DISRAELI DOCUMENTS
Miroir-Sprint was a sports weekly that was founded in Paris, France in May 1946. It continued publishing until 1971.
Its first editor was Guy de Boysson, who was a leading figure in the FTP, a communist organisation that fought alongside the French Resistance. Miroir-Sprint was, to some extent, created by French Communists to compete with L'Équipe, at the time a new magazine that was formed in February 1946 by the staff of L'Auto. L'Auto had, arguably, been the leading French sports magazine before the war. It was closed in 1944, by the new French government as punishment for collaborating with the Nazis, something that the staff blamed on the German owners. Many on the left, however, considered that the L'Auto staff themselves had much to answer for, and that the new L'Équipe should not be supported.
This tussle between the left and the right extended to the question of what was going to happen to the Tour de France.

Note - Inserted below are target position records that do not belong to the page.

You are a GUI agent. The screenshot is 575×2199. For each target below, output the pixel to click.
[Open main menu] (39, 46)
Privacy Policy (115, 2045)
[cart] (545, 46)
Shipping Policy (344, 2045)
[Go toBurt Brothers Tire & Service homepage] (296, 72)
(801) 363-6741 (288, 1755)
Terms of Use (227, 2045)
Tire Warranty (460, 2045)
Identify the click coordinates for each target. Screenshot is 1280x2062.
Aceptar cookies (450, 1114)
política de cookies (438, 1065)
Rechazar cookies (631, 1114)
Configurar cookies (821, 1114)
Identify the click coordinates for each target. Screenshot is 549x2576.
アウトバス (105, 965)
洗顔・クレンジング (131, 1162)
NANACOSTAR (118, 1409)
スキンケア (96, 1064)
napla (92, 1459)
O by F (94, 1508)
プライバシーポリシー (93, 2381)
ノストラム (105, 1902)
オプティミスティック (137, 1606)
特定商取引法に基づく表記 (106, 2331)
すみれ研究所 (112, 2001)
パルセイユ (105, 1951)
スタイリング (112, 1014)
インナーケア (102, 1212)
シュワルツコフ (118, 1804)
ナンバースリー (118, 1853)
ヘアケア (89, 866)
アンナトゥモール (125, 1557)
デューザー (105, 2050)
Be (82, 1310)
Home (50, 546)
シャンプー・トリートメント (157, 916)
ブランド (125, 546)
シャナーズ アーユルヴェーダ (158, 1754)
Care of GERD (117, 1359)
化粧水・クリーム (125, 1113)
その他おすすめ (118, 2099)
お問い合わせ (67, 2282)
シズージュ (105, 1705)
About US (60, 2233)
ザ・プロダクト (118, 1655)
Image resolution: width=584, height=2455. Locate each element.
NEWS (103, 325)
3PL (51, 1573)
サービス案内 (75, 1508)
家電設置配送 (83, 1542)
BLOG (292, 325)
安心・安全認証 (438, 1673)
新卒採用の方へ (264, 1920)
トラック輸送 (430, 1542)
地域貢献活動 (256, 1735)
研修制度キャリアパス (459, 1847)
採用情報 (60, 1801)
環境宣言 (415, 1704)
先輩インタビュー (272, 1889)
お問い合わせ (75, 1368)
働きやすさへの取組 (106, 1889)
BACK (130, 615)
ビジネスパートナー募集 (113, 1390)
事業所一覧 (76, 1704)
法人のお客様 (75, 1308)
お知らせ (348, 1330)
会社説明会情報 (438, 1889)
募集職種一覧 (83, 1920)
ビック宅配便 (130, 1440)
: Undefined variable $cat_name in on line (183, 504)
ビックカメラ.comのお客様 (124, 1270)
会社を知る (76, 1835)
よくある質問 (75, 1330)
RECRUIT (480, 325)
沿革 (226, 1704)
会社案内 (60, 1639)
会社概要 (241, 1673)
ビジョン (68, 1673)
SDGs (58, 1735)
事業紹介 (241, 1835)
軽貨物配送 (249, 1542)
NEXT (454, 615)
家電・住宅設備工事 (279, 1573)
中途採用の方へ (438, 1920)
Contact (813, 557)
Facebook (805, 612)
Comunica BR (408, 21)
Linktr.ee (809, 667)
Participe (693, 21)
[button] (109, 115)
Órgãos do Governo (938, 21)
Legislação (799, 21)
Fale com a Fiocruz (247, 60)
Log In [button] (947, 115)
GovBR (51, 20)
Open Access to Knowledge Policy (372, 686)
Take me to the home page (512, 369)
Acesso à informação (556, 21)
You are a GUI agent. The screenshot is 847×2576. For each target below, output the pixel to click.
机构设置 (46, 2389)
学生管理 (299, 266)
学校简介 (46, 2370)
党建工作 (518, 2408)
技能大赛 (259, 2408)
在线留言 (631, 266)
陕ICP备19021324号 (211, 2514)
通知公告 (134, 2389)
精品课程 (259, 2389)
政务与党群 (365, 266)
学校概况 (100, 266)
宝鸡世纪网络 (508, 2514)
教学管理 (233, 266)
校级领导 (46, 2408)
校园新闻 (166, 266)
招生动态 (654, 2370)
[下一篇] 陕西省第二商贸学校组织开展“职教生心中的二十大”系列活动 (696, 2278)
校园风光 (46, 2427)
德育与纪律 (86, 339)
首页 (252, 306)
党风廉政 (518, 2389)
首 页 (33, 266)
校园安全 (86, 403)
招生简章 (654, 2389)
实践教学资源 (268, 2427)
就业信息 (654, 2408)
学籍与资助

Before the Second World War the Tour had been organised by L'Auto, but when this magazine was closed its assets, including the rights to the Tour, were seized by the government. Both Miroir-Sprint and L'Équipe wanted to be granted control of the famous race, and in 1946 both organised stage races in an attempt to convince the govenment to give them the franchise for the Tour.
Miroir-Sprint organised a five stage race called the 'Ronde de France', which ran from 10 to 14 July 1946. L'Équipe organised an alternative five stage race that they called 'La Course du Tour de France' and that ran from 23 July to 28th July 1946, starting a barely a week after the end of the 'Ronde de France'. Miroir-Sprint and other left-wing press refused to use the name 'La Course du Tour de France' as they did not think L'Équipe had the right to use the words 'Tour de France'. The left-wing press called L'Équipe's race the 'Monaco-Paris'.
Arguably L'Équipe had better connections with the government, and, unarguably, the Ronde de France was, regrettably, won by an Italian, Guilio Bresci, whereas La Course du Tour de France was, heroically, won by a Frenchman, Apo Lazaridès. There has been many a discussion in many a Paris bar, all filled with the pungent, curling, smoke of Gauloises Bleu, about exactly how and why it happened, but, from 1947, the greedy, capitalist, L'Équipe was able to muscle aside the honest, proletarian Miroir-Sprint and take control of the future of the Tour de France, bla, bla, bla... (note that blah is spelled without an 'h' in French).